# Vacuum line diagram



## DevilsWorkshop (Sep 23, 2003)

Any chance that I could get a Vacuum Line Diagram for a Digi II. My engine is surging and my first guess would be mixing up vacuum lines or a vacuum leak.


----------



## Delasangre4231 (Mar 28, 2011)

I tried asking for help with vac lines and I got ignored. I ask for help with anything else they reply, I wouldn't count on help, but maybe that was just me or something. I think your best bet would be a bently manual.


----------



## ziddey (Apr 16, 2006)

there should be a diagram on the hood.

otherwise speaking, there really isn't too much going on with the foxes in terms of vacuum hoses.

intake manifold - fuel pressure regulator (i've seen silicone hoses used here. not sure if that's a stock thing or not)

accordion boot has hoses going to idle boost valve (2 of them if you have AC), aux air regulator (located under the intake manifold), then to intake manifold. crankcase breather system might attach somehow in this loop as well.

vacuum line post-tb that runs to your hot/cold intake flapper (if you haven't deleted and capped that up already)

no vac advance dizzy for digi2.

sorry, can't remember how the evap system is hooked up.

big vac hose running from intake to brake booster with a T in the middle that goes to your vac reservoir and hvac system.

if it's surging, it sounds like you might have a fairly sizable leak. check the accordion boot is properly seated to the afm unit and the tb, fully tightened, and there's no cracks in the bellows.

check that you don't have a vacuum leak at the idle screw (o-ring tends to go bad)

injector o-rings?

you could try spraying starting fluid to narrow it down.

idle switch engaging?


----------



## 90quattrocoupe (Feb 7, 2002)

First item listed on a Google search, using the words "VW Fox vacuum diagram".

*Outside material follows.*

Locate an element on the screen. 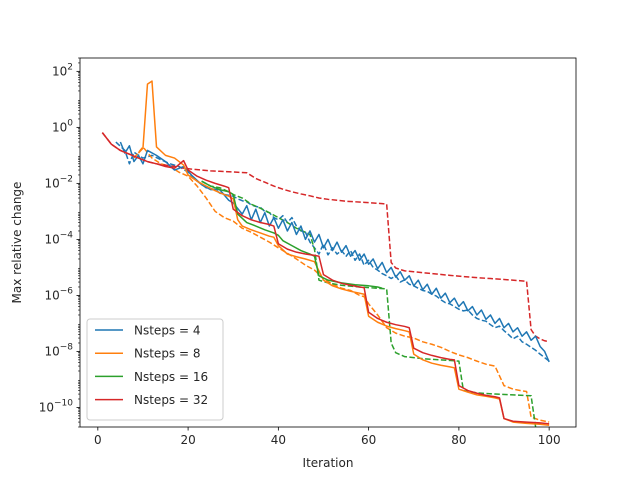 This screenshot has height=480, width=640. y-tick-label: 10⁰ is located at coordinates (62, 126).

http://www.audivwcrewpr.com/servicemanual/Passat 91'/47.pdf

Greg W.


----------



## Delasangre4231 (Mar 28, 2011)

Awesome now get me that for the CIS system and bueno!


----------



## 90quattrocoupe (Feb 7, 2002)

5th item on the same google search. 

http://www.scirocco.lv/download.php?fileID=25

Greg W.


----------



## 90quattrocoupe (Feb 7, 2002)

Again.










Fig. Digifant charcoal canister and bypass system










Fig. Fox with CIS and CIS-E engines

Greg W.


----------



## Delasangre4231 (Mar 28, 2011)

Thanks, I have seen that before, it doesn't have the vac lines I need help with.


----------



## DevilsWorkshop (Sep 23, 2003)

Thanks!


----------